» **What is needed**: Lines that include the string "Double" are the ones to copy from the entries below.

BEGIN Recorded data

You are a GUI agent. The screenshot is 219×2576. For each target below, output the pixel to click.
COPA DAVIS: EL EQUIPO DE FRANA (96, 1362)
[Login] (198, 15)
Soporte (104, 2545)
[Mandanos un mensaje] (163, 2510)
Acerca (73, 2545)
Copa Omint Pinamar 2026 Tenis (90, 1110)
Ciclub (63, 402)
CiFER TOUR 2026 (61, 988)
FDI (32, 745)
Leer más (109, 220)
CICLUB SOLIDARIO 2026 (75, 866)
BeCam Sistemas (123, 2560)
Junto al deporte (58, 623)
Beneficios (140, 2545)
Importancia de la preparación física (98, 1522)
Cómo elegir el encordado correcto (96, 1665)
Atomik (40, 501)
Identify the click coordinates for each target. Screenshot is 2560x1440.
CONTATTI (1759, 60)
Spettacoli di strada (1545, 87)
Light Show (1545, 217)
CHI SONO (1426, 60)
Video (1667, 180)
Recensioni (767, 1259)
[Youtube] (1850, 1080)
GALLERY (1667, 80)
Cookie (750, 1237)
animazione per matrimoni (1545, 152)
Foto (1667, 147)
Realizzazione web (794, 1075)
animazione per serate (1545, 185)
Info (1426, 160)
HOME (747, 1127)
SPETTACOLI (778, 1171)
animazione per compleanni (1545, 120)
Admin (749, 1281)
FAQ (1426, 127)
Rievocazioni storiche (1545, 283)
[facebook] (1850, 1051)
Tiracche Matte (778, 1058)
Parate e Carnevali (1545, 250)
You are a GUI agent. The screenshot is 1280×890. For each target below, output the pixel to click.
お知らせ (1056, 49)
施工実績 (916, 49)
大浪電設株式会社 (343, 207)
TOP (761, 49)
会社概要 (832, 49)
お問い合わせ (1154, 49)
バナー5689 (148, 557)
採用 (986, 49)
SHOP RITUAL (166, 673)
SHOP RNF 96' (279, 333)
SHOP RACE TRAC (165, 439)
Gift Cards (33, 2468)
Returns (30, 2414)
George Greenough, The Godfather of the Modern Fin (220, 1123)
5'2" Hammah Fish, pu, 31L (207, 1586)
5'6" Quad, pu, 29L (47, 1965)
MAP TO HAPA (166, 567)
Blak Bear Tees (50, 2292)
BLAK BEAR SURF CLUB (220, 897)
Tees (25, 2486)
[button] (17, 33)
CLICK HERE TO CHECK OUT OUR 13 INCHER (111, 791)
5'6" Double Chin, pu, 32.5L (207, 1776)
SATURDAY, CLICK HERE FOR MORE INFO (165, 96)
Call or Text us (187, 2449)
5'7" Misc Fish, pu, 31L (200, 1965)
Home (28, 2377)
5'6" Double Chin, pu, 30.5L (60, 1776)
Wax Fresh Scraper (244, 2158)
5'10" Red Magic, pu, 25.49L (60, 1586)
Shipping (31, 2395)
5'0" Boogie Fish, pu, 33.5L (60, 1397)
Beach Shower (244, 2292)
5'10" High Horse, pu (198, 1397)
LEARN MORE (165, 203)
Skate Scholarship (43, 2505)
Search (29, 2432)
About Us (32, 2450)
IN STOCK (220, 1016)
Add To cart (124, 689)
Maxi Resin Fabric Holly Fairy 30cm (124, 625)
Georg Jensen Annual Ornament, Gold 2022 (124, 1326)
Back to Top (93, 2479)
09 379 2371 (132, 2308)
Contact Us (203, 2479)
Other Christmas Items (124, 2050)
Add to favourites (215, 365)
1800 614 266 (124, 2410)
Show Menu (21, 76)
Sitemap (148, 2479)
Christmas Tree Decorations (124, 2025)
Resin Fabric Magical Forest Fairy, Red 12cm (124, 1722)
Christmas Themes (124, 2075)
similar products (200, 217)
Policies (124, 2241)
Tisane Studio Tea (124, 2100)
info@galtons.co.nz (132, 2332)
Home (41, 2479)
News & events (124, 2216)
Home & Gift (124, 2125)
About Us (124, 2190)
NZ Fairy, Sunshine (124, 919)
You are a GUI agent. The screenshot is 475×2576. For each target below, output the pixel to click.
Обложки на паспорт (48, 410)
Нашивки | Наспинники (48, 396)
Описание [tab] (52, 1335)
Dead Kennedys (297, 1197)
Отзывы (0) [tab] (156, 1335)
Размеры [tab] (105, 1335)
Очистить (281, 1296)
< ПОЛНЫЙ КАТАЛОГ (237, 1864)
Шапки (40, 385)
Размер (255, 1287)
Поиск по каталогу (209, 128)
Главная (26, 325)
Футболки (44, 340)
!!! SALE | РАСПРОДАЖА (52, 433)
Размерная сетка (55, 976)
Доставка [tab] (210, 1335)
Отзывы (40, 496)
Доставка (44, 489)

END Recorded data

» **Answer to this task**:
5'6" Double Chin, pu, 32.5L (207, 1776)
5'6" Double Chin, pu, 30.5L (60, 1776)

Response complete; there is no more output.